FrightFests very own Alan Jones has started a web blog. Every couple of weeks or so he will post a couple of hundred words about the films he as seen and muse over the ins and outs of the film business.
27th February 2009
So the Oscar-winning SLUMDOG MILLIONAIRE is being turned into a stage musical. Well, why not. Every other film worth its box-office salt or cult status certainly seems to be these days. From BILLY ELLIOT and XANADU to PRISCILLA, QUEEN OF THE DESERT and DIRTY DANCING, the music halls are alive with the sound of music. I’m going to beat the new SLUMDOG millionaires to it though. With MUMBAI MIA, featuring the soon-to-be-classic showstoppers ‘Papadom Preach’, ‘Hello Bolly’, ‘Sari Seems To Be The Hardest Word’ and ‘Korma Chameleon’.
Seriously, why haven’t more horror movies been part of this theatrical trend? Especially in the light of THE ROCKY HORROR SHOW 70s stage hit leading to the Queen Mother of cult camp and then crossing back over into a multi-platform Midnight Movie sing-along success. Obviously there’s already been the beloved LITTLE SHOP OF HORRORS and the less-loved FRANKENSTEIN and YOUNG FRANKENSTEIN, the latter from Mel Brooks who didn’t strike lightning twice after THE PRODUCERS. And don’t get me started on CARRIE: THE MUSICAL, still one of the biggest flops in theatrical history and one of my more brain-freezing moments of musical madness.
But what about EATING RAOUL (with its brilliant closing song ‘One Last Bop’), the more recent NIGHT OF THE LIVING DEAD: THE MUSICAL (promoted as ‘Like RENT, only with Zombies, and not Gay!'), the quite wonderful EVIL DEAD: THE MUSICAL (with its Time Warp-style ditty ‘Do the Necronomicon’) and the very latest, TOXIC AVENGER: THE MUSICAL (lyrics by Bon Jovi keyboardist David Bryan).
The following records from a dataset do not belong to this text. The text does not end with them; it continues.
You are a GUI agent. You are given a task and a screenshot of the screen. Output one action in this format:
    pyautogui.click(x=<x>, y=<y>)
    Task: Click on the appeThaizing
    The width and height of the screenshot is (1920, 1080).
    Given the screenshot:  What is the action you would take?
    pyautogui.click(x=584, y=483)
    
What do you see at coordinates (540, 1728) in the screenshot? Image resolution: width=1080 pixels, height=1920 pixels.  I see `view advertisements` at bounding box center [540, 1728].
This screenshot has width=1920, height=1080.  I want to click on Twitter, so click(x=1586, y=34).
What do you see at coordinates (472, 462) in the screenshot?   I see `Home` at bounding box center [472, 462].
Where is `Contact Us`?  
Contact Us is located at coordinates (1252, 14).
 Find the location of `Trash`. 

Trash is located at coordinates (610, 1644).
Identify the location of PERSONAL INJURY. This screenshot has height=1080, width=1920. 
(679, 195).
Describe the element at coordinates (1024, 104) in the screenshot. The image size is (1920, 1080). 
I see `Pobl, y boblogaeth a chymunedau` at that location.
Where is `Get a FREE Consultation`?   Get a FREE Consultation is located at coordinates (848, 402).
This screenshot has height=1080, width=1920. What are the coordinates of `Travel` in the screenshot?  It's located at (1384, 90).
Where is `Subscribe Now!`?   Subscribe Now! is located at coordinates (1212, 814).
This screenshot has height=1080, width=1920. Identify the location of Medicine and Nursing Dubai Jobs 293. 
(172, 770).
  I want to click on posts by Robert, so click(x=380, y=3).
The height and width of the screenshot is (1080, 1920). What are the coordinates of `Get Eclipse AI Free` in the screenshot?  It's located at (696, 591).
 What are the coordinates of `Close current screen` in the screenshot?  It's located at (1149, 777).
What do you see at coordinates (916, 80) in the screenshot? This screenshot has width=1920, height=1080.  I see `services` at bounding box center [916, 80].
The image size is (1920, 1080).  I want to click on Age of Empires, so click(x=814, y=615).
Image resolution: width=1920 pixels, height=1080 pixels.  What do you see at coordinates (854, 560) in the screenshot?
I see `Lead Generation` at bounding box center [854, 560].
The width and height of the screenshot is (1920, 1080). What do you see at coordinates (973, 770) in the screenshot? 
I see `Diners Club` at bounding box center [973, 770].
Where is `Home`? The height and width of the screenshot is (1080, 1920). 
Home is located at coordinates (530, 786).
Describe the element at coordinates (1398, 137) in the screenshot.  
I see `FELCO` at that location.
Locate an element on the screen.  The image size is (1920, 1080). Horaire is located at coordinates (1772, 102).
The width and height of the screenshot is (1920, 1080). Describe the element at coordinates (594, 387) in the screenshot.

There was the very highbrow opera version of David Cronenberg’s THE FLY, which apparently didn’t, too.
Surely even off-off-off Broadway experiments like GIANT KILLER SHARK: THE MUSICAL (clearly avoiding any JAWS lawsuit) and the EVIL DEAD: THE MUSICAL mob’s follow-up THE TEXAS CHAINSAW MUSICAL (which failed because it featured jukebox hits like ‘Take My Breath Away’) point the way to luring a whole new young demographic to the theatre? Especially as EVIL DEAD, for example, sold ‘Splatter Zone’ seats. That’s where patrons in the front three rows were warned they would be covered in stage blood and to dress accordingly. Needless to say these were the first to go with Ash fans wearing their purposely worn white T-shirts with gory pride. Sounds like a great sales gimmick to me.
What could be added to the up-coming roster that includes CREATURE FROM THE BLACK LAGOON: THE MUSICAL (‘Gill Meets Girl, Was it Love or Lunch’ screams the poster for the LA 2009 production) and another Great White Way stab at DRACULA? ‘Fangs Aren’t What They Used To Be’ is the old song joke there. But the newly revived Hammer Films should consider giving musical treatments to some of their back catalogue. DR. JEKYLL & SISTER HYDE as a Fred and Ginger style vehicle maybe. There’d be an audience for Pete Walker’s HOUSE OF WHIPCHORD and I’d see SAW: THE MUSICAL. How about turning that famous ‘Buffy the Vampire Slayer’ all-singing episode into a theatrical experience as there’s still enough fans out there to guarantee a West End run. Not sure I’d want to see REPO! THE GENETIC OPERA make it back on stage again though. But death, like life, is a CABARET, old chum, too and if I were Sir Andrew Lloyd Webber I’d be looking for the next hot horror property to make the terrifyingly tuneful transition.